__TEXTE PROPOSÉ__:
——————————

Il ne fait aucun doute que les élections du 14 février dernier en Catalogne ont été un événement important pour la politique espagnole, même s’il est difficile pour l’instant de prédire de quelle manière la transformation se produira. Bien que le gouvernement intérimaire présidé par Pere Aragonès ait tenté de reporter le scrutin à la fin mai, les tribunaux ont décidé qu’il n’y avait pas de raisons suffisantes pour ce faire malgré la pandémie1. Cette décision des tribunaux a envoyé un message clair : la légalité ne doit pas être utilisée à des fins partisanes. D’une certaine manière, les élections de dimanche dernier affirment l’État de droit et la séparation des pouvoirs dans un contexte où, au moins depuis 2012, la mobilisation indépendantiste et ses partis ont étouffé la participation sociale et érodé les engagements institutionnels de base. Les élections de dimanche ont prouvé que la politique catalane entre lentement dans une période de démobilisation des indépendantistes, ce qui, à son tour, pourrait faciliter un dialogue plus sincère entre la Catalogne et Madrid. Bien qu’il soit difficile de prédire quelle coalition gouvernementale se matérialisera dans les prochaines semaines, ce que nous savons, c’est qu’il existe une double majorité politique qui permettra de générer un gouvernement plus stable. Il reste au moins cinq points à retenir qui nous permettent d’avoir une vue d’ensemble du paysage politique régional.

——————————

__CONSIGNE A__:
D'après le texte proposé sur les élections en Catalogne, répondez à ces questions :
(i) À quelle date les élections ont-elles eu lieu ?
(ii) Jusqu'à quand le gouvernement intérimaire a-t-il tenté de reporter le scrutin ?
(iii) Combien de points à retenir restent-ils au moins ?
Le texte proposé et les entrées proviennent de sources distinctes.

__DONNÉES FOURNIES__:
——————————

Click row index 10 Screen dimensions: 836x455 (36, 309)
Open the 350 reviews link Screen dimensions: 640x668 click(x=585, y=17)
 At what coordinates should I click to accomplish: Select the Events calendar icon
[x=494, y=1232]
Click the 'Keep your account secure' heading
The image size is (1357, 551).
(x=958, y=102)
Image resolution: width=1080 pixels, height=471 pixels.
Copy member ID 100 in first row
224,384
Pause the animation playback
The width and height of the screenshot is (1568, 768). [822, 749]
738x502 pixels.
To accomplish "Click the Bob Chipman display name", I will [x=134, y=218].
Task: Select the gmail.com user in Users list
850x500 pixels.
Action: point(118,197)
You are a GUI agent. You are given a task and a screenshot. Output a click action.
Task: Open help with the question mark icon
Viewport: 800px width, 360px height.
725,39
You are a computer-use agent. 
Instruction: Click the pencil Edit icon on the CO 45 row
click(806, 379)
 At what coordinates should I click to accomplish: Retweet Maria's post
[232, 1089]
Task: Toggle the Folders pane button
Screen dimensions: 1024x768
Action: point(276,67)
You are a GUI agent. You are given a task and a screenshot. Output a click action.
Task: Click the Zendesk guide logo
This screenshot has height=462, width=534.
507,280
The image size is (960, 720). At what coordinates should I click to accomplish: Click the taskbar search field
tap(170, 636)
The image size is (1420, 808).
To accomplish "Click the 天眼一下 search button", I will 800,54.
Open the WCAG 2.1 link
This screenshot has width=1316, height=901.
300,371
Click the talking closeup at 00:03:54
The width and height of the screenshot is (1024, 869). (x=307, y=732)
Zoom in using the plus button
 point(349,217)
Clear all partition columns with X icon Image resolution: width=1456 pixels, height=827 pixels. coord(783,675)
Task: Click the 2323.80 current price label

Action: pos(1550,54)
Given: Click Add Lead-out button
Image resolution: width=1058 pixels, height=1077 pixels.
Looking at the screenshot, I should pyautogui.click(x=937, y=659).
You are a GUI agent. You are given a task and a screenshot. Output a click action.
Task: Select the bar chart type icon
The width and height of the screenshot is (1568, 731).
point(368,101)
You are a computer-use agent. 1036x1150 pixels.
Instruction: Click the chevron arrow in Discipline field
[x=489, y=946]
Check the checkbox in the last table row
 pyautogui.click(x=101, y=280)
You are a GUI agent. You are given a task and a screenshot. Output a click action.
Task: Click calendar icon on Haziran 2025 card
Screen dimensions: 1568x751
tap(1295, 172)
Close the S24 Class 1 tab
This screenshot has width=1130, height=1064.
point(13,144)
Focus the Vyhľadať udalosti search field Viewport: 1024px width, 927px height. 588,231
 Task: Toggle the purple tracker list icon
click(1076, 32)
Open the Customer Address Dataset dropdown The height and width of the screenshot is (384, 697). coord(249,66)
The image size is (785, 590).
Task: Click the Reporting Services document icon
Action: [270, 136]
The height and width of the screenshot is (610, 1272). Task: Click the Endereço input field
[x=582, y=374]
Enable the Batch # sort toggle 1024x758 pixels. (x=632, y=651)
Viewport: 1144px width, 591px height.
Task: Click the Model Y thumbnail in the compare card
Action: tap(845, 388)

——————————

__CONSIGNE B__: Dans les entrées, recopiez les lignes en commençant à celle qui contient « Clear all partition » et en vous arrêtant après celle qui contient « pyautogui.click(x=101, y=280) ». Substituez « symbol » à « icon » sans rien modifier d'autre.

__RÉPONSE COMPLÈTE A__:
(i) Le 14 février.
(ii) Jusqu'à la fin mai.
(iii) Au moins cinq.

__RÉPONSE COMPLÈTE B__:
Clear all partition columns with X symbol Image resolution: width=1456 pixels, height=827 pixels. coord(783,675)
Task: Click the 2323.80 current price label

Action: pos(1550,54)
Given: Click Add Lead-out button
Image resolution: width=1058 pixels, height=1077 pixels.
Looking at the screenshot, I should pyautogui.click(x=937, y=659).
You are a GUI agent. You are given a task and a screenshot. Output a click action.
Task: Select the bar chart type symbol
The width and height of the screenshot is (1568, 731).
point(368,101)
You are a computer-use agent. 1036x1150 pixels.
Instruction: Click the chevron arrow in Discipline field
[x=489, y=946]
Check the checkbox in the last table row
 pyautogui.click(x=101, y=280)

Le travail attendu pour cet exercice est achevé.